歪み。
伊豆諸島旅行から自分の心がムズムズしている。
「やりたければやればいい」
大島で出会った言葉。
島民のマインドが心に何度も刺さった。
初めてそのまま、見たものを描いた。
温泉、温泉でくつろぐ女性達のヌード、溶岩と溶岩で出来た観音様、台風、月と海。
ある程度描き込んだ時にやっと気づいた。
こんな描き方はした事がなかった。
世界は広い。描ききれないほど。
そして今まで自分はあんなに狭い世界、自分の心の中だけを見つめていた。
そして歪めて描いていた。
島民のコウさんから「独特だね」と言われた。
今まででは一番素直に表現したつもりだったが、それでも私のクセによる歪みは残る。
歪み。
思い返してみた。私の過去を。
苦しかった。ドロドロとしていて真っ暗だった。
端的に情景を思い出す事はできる。けれど全体的に思い出そうとするとダメだった。私はあの頃、自分の心ばかり見つめていた。
それは今でもそうなのだが。
だから私の過去は私の感情によって常に歪んだ表現をされる。
私の絵は、服は、作るものは歪んでいる。
島と人に出会ったことで「ありのままを表現する」ことを知った。
だから自分の歪みに気がついた。
インスタグラムで海外のアーティストと繋がり、会話をしている間に気がついた事がある。彼はフェミニストで、ありのままの女性を表現する事を大切にしていた。女性のヌードモデルに加工をしない、と。自分や、あるいは男性、欲、それらによって歪めた表現をしない。と。
私も男尊女卑を嫌い、個人を、自分を、女性という性別を大切にしたいと考えている。
が、私の作品は全て彼が言っていた歪んだ表現方法が使われている。
エロ漫画、BL、百合、少女漫画、少年漫画、いろんな漫画を読んだ。
それぞれに、それぞれの理想が詰まっていた。理想というのは歪みだ。
フェミニストは男性目線によって歪んだ女性像を嫌うが、少女漫画やBL漫画、女性向けエロ漫画だって、女性にとって都合の良い男性像が描かれている。
誰しもが性に対して理想という歪みを持っている。
オタク育ちで漫画の表現方法、イジメの経験から感情で歪めた表現をする事。それが自然な事だった。だからなんとも思っていなかった。

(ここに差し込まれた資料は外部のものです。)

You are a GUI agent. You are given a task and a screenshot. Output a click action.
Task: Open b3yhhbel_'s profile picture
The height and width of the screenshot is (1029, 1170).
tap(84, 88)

けれど、大島で描いた表現方法、フェミニストの作家さんが大切にしていること、これらを知って私はこの「歪み」こそを大事にしたいと思った。
過去も、性も、感情や欲望で常に歪んでいるのだ。
誰しもが歪みを持っている。
私の過去は歪んでいる。
苦しかった。辛かった。痛かった。暗かった。
死にたくて真っ暗。
そればかりだったということ。
狭くて何も見えていなかった。
感情で埋め尽くされた世界はどうなっているのか。
私の性表現も。
支配したい。服従したい。自由でありたい。
どんな欲望で私や相手を表すのか。
それを見た誰かは己がどんな歪みを持っているのか気づくだろうか。
伝えたい、誰かに、皆に知って欲しい。
そう思った。
誰しもが必ず持っている感情と理想は、歪みだ。